Stage 6: Communism - This is the last and final stage, the peak of human development, which would bring absolute justice according to Marx and Engels. In this stage, the society will be both classless and stateless because the state will have already lost its role as an institution by that point. In The Communist Manifesto Marx wrote: The theory of communism may be summed up in one sentence: Abolition of all private property.
The society was also divided into six social classes by Marx and Engels. The classes were defined according to their relationship to the means of production, i.e. capital:
Proletariat - workers who sell their labour for wages but they do not own any means of production/capital. This is the main force that can execute the communist revolution. They are the most numerous and the most oppressed class in the industrial world according to Marx and Engels. In The Communist Manifesto, Marx stated: Let the ruling classes tremble at a Communist revolution. The proletarians have nothing to lose but their chains. They have a world to win. Working men of all countries, unite!
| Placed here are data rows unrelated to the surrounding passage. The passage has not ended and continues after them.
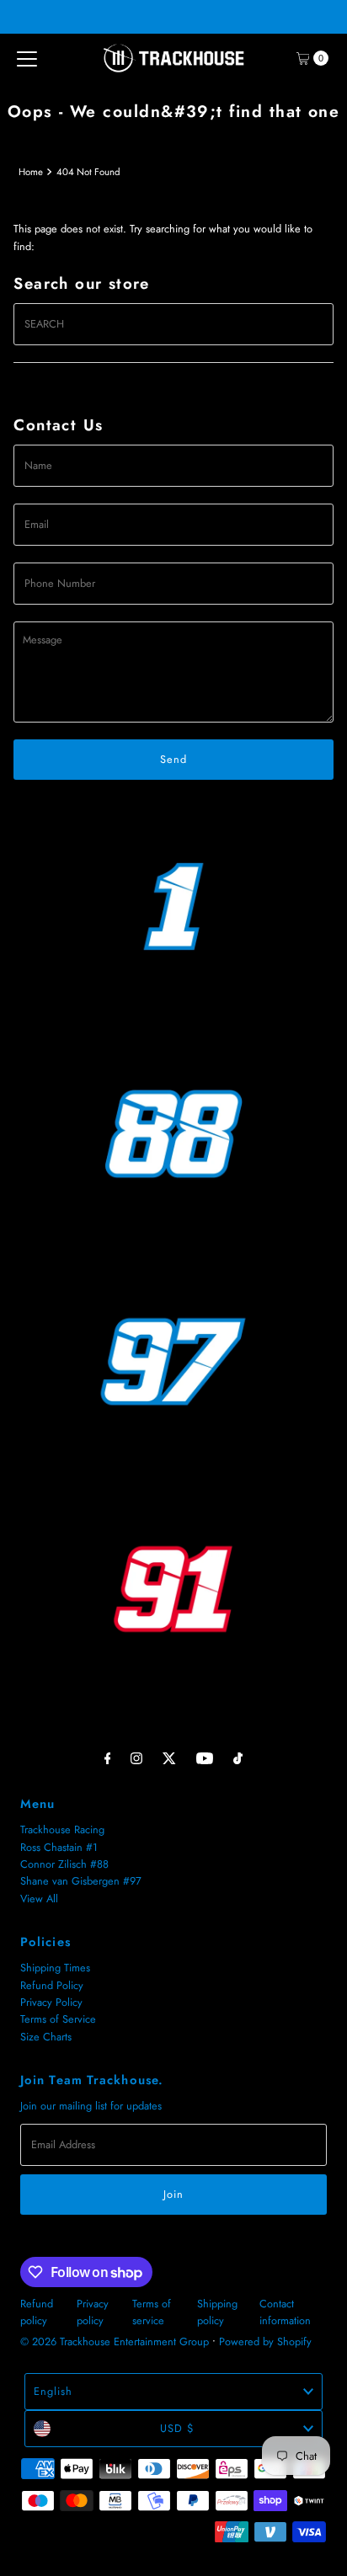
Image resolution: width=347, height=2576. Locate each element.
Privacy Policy (51, 2002)
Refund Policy (51, 1985)
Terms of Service (58, 2019)
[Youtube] (204, 1757)
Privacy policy (93, 2312)
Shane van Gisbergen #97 (80, 1881)
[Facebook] (107, 1757)
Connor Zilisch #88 (64, 1864)
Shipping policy (217, 2312)
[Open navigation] (27, 58)
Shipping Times (55, 1968)
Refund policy (36, 2312)
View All (39, 1899)
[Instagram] (136, 1757)
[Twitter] (169, 1757)
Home (31, 172)
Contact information (285, 2312)
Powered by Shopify (265, 2341)
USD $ (177, 2428)
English (53, 2391)
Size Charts (46, 2037)
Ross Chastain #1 (59, 1847)
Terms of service (151, 2312)
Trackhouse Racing (62, 1829)
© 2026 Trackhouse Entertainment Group (114, 2341)
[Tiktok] (238, 1757)
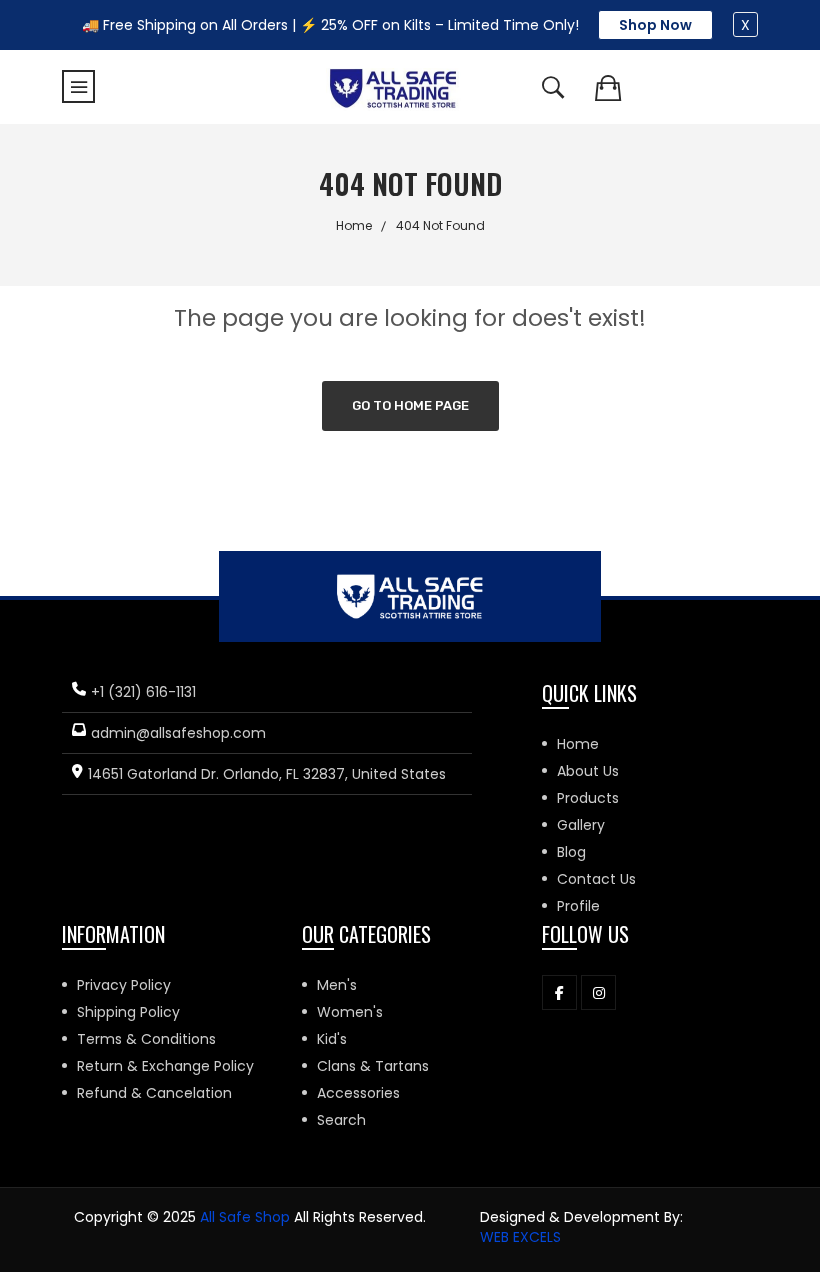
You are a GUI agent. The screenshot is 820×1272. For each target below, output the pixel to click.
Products (588, 798)
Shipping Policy (128, 1012)
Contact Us (596, 879)
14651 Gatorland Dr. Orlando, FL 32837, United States (267, 774)
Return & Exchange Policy (165, 1066)
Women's (350, 1012)
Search (341, 1120)
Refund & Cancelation (154, 1093)
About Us (588, 771)
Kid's (332, 1039)
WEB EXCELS (520, 1237)
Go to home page (410, 405)
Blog (571, 852)
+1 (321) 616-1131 (143, 692)
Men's (337, 985)
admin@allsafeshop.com (178, 733)
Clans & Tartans (373, 1066)
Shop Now (655, 25)
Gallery (581, 825)
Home (354, 225)
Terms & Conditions (146, 1039)
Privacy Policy (124, 985)
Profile (578, 906)
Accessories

Bourgeoisie - This is the class of the capitalists, who own the means of production and exploit the labour of the proletariat
Petit Bourgeoisie - small proprietors and other less wealthy people who might work and employ labour simultaneously.
Lumpenproletariat - Criminals, beggars and other similar groups disconnected from the capitalist economic system ready to offer their services to anyone who pays them.
Landlords - This class includes the remnants of the last aristocrats who still manage to retain their hereditary wealth.